| Texto presentado |
Pasión Deportiva

Horacio Piña: El hijo pródigo de Matamoros

 

Es la joya beisbolera de Coahuila. Se llama Horacio Piña, fue estrella del béisbol mexicano, jugador de Grandes Ligas y Campeón del Mundo. A décadas de distancia, narra sus victorias desde la tierra que lo vio nacer

(Vanguardia,com). El 12 de julio de 1978, más de 25 mil personas se apiñaron en el Parque de Béisbol Romo Chávez de Aguascalientes, casa de los Rieleros. En la novena entrada el número 33 caminó lentamente hasta el lugar más solitario del planeta: La loma del diamante. Tomó la bola y se limpió el sudor. Acomodó la gorra y suspiró.

Su brazo derecho cargaba 16 años de carrera y 33 de vida. Sus pantalones guangos, como siempre le gustaron. Todos veían aquel número 33 en la espalda, aquél que escogió por el año en que murió Jesucristo.

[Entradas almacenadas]

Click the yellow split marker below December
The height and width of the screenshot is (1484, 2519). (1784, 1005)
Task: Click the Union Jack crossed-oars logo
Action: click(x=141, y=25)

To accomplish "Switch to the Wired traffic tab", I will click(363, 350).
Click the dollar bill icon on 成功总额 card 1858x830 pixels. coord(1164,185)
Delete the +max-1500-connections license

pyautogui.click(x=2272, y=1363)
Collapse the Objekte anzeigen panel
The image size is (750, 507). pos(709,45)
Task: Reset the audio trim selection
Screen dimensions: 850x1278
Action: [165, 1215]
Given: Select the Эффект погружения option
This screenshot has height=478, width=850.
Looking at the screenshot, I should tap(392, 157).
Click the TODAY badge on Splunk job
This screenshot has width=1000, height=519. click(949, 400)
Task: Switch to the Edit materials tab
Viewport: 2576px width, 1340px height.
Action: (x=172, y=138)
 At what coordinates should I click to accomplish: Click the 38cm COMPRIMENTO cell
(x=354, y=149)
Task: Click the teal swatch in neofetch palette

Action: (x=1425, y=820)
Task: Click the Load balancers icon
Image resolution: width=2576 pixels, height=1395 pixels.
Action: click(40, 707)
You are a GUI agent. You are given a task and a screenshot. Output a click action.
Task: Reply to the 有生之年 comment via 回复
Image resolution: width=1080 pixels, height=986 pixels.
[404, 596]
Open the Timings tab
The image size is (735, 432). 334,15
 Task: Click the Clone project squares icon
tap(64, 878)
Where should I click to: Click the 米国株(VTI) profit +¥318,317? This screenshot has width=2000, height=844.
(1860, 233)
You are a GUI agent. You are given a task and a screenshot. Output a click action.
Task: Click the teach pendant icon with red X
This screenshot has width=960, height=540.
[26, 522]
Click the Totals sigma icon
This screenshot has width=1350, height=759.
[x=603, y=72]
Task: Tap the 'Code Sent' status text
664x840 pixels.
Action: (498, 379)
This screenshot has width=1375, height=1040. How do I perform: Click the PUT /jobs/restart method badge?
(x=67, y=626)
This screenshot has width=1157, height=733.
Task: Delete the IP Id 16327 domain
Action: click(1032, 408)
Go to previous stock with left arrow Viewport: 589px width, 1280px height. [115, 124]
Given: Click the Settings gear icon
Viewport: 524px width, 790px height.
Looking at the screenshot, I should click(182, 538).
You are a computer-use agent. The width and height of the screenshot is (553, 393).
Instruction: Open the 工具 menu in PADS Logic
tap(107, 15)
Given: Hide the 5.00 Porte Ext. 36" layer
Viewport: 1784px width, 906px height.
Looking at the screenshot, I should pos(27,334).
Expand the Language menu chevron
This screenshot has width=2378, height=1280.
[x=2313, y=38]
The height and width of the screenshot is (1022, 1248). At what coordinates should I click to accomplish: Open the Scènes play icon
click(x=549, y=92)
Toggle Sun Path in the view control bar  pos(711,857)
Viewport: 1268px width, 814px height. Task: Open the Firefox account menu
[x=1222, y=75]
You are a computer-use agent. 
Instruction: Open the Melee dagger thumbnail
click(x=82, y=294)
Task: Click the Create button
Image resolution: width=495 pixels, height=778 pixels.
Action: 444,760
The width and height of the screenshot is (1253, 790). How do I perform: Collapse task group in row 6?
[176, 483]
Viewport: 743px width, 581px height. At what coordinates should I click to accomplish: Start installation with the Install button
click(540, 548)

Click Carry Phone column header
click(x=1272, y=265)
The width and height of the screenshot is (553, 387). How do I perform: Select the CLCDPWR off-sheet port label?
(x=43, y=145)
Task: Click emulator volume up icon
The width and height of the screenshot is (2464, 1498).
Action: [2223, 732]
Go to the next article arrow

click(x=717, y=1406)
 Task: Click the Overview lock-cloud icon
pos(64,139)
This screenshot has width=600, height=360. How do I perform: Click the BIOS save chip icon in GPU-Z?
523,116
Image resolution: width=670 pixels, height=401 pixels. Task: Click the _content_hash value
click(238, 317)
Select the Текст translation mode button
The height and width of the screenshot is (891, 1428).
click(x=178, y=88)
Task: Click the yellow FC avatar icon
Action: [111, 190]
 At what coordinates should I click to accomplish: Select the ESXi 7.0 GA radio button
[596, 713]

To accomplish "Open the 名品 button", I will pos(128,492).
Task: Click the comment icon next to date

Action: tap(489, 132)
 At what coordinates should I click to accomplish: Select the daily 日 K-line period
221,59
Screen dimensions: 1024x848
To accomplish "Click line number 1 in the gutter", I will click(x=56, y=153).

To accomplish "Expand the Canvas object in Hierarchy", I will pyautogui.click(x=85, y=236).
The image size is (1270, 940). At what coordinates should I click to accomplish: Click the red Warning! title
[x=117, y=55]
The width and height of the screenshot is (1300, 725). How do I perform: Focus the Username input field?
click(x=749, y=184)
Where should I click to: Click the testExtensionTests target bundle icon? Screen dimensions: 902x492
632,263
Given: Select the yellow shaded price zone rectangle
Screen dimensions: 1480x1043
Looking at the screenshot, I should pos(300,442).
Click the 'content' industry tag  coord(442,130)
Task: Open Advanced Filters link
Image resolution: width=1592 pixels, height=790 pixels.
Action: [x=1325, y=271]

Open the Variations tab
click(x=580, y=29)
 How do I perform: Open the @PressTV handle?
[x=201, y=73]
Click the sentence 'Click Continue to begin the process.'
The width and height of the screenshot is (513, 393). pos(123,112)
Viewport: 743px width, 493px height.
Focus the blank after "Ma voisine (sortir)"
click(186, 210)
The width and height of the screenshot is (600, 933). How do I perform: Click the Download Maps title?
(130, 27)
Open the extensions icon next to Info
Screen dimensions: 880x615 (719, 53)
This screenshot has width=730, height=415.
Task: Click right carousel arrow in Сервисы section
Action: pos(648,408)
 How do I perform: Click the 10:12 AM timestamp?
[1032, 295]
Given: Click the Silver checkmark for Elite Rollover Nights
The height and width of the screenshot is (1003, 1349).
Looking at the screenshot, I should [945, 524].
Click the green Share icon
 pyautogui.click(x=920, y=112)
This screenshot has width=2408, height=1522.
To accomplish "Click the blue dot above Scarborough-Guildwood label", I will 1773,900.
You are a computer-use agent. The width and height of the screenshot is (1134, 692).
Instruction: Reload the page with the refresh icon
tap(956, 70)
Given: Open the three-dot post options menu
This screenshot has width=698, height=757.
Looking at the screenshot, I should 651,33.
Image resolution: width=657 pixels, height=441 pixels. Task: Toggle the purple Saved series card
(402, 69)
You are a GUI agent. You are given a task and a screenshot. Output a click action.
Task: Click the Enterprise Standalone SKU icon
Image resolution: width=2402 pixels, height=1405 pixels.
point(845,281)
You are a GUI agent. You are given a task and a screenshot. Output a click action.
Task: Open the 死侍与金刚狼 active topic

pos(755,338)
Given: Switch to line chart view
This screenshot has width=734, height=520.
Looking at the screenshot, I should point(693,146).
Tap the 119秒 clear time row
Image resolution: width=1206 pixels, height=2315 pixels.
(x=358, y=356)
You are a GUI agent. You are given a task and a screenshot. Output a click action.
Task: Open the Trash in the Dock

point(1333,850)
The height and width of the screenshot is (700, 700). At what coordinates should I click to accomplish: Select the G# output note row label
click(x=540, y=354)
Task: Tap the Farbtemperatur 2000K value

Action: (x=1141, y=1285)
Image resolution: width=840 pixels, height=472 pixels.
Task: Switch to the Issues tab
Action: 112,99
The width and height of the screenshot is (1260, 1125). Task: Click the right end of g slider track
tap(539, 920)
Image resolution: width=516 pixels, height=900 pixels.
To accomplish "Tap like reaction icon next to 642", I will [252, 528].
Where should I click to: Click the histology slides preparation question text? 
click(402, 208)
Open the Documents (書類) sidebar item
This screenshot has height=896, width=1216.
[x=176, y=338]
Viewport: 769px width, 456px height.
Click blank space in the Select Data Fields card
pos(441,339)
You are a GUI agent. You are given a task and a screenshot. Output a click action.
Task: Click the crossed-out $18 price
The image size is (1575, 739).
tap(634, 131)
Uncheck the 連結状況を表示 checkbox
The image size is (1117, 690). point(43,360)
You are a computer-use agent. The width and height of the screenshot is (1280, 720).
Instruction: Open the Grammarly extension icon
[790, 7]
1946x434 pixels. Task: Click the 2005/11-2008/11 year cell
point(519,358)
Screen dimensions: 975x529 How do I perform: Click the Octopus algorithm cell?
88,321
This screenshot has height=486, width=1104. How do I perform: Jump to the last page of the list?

| Requisitos del ejercicio |
a) Reproduzca literalmente el fragmento del texto sobre Horacio Piña que comienza con "(Vanguardia,com). El 12" y continúa hasta "que murió Jesucristo.".
b) Presente como lista JSON de cadenas, con una cadena por línea y sin las líneas en blanco, las líneas de las entradas que comienzan en la que contiene "Click the 'content'" y continúan hasta la que contiene "[x=201, y=73]", ambas incluidas.

| Resultados obtenidos |
a)
(Vanguardia,com). El 12 de julio de 1978, más de 25 mil personas se apiñaron en el Parque de Béisbol Romo Chávez de Aguascalientes, casa de los Rieleros. En la novena entrada el número 33 caminó lentamente hasta el lugar más solitario del planeta: La loma del diamante. Tomó la bola y se limpió el sudor. Acomodó la gorra y suspiró.

Su brazo derecho cargaba 16 años de carrera y 33 de vida. Sus pantalones guangos, como siempre le gustaron. Todos veían aquel número 33 en la espalda, aquél que escogió por el año en que murió Jesucristo.

b)
[
  "Click the 'content' industry tag  coord(442,130)",
  "Task: Open Advanced Filters link",
  "Image resolution: width=1592 pixels, height=790 pixels.",
  "Action: [x=1325, y=271]",
  "Open the Variations tab",
  "click(x=580, y=29)",
  " How do I perform: Open the @PressTV handle?",
  "[x=201, y=73]"
]